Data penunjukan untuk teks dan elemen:
= = = =

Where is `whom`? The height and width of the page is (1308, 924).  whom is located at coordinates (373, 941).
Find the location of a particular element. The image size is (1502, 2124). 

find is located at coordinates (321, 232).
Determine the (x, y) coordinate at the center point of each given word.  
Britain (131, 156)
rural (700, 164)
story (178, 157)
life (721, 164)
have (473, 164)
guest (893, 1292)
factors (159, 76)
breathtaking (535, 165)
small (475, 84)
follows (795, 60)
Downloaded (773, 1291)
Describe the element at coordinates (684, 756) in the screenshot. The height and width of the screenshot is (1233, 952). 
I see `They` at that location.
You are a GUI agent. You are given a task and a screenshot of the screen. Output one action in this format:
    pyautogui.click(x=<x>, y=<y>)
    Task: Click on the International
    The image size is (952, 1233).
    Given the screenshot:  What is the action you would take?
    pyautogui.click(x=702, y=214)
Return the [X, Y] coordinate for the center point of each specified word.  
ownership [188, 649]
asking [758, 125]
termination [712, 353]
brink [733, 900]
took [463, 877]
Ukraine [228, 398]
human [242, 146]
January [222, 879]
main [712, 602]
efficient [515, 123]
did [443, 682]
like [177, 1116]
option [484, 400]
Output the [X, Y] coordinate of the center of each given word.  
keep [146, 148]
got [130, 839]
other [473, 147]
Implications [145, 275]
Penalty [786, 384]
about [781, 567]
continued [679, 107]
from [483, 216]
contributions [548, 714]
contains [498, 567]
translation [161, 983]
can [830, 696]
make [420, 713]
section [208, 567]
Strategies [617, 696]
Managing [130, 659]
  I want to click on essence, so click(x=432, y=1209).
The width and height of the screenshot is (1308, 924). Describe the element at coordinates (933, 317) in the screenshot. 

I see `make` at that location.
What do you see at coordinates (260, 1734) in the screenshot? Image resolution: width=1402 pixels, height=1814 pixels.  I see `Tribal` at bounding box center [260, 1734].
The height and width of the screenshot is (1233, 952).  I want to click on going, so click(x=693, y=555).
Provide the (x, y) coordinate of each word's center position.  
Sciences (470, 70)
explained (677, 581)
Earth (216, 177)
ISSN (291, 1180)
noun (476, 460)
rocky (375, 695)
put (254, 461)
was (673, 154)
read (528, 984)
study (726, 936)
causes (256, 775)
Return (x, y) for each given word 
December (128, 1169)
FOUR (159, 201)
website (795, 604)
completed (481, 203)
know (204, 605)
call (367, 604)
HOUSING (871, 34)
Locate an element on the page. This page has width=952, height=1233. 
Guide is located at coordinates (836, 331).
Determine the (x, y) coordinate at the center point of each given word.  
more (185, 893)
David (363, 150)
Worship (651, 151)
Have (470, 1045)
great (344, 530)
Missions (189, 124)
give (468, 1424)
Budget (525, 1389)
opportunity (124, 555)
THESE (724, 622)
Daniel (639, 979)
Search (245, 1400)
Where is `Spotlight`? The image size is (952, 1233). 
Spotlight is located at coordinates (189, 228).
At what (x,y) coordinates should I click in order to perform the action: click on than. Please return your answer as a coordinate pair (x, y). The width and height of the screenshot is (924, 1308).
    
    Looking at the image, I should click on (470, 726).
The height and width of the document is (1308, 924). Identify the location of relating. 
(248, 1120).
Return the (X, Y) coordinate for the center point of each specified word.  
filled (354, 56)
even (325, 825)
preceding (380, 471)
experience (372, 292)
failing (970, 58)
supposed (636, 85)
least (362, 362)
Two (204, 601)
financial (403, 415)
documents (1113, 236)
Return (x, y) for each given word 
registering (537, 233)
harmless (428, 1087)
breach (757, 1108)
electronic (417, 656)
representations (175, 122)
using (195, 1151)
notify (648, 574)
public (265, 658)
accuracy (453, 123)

= = = =

Ketentuan tugas: Tulis ulang item mulai dari baris yang memuat "ISSN (291, 1180)" sampai baris yang memuat "Guide is located at coordinates (836, 331).", termasuk kedua baris tersebut, sebagai CSV dua kolom bernama teks dan jawaban, dengan satu baris per item. Letakkan teks dan jawaban setiap item masing-masing dalam satu field berkutip, dan ganti setiap jeda baris dengan spasi.

Hasil tugas ini:
teks,jawaban
"ISSN","(291, 1180)"
"noun","(476, 460)"
"rocky","(375, 695)"
"put","(254, 461)"
"was","(673, 154)"
"read","(528, 984)"
"study","(726, 936)"
"causes","(256, 775)"
"Return (x, y) for each given word December","(128, 1169)"
"FOUR","(159, 201)"
"website","(795, 604)"
"completed","(481, 203)"
"know","(204, 605)"
"call","(367, 604)"
"HOUSING","(871, 34)"
"Locate an element on the page. This page has width=952, height=1233.","Guide is located at coordinates (836, 331)."